What you have to do =>
I'd like an exact copy of every line from the start of the entries below through the line containing "Strategic Planning (61, 123)", please.

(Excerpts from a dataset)
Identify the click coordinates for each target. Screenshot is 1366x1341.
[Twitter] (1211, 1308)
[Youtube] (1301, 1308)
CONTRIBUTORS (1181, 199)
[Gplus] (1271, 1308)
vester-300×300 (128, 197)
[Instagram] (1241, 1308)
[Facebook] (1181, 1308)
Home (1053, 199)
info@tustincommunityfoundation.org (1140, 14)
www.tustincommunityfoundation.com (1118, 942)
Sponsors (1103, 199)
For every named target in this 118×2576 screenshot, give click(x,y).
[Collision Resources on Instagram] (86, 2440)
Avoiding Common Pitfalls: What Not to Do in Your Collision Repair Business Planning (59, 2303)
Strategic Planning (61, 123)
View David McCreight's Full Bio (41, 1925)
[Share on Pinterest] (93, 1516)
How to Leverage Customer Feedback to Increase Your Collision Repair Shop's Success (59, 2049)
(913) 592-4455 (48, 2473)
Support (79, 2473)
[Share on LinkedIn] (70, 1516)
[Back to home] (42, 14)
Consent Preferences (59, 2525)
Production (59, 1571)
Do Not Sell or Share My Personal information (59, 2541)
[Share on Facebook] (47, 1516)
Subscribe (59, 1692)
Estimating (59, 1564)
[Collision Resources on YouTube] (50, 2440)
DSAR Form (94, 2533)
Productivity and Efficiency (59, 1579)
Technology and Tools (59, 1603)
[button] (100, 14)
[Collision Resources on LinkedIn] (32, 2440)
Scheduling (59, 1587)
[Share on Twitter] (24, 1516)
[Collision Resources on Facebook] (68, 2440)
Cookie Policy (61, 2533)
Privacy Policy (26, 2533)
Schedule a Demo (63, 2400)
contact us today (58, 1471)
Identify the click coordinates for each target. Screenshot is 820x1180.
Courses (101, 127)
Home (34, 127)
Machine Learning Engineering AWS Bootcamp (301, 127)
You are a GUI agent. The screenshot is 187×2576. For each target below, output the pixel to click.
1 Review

Exercise answer =>
Identify the click coordinates for each target. Screenshot is 1366x1341.
[Twitter] (1211, 1308)
[Youtube] (1301, 1308)
CONTRIBUTORS (1181, 199)
[Gplus] (1271, 1308)
vester-300×300 (128, 197)
[Instagram] (1241, 1308)
[Facebook] (1181, 1308)
Home (1053, 199)
info@tustincommunityfoundation.org (1140, 14)
www.tustincommunityfoundation.com (1118, 942)
Sponsors (1103, 199)
For every named target in this 118×2576 screenshot, give click(x,y).
[Collision Resources on Instagram] (86, 2440)
Avoiding Common Pitfalls: What Not to Do in Your Collision Repair Business Planning (59, 2303)
Strategic Planning (61, 123)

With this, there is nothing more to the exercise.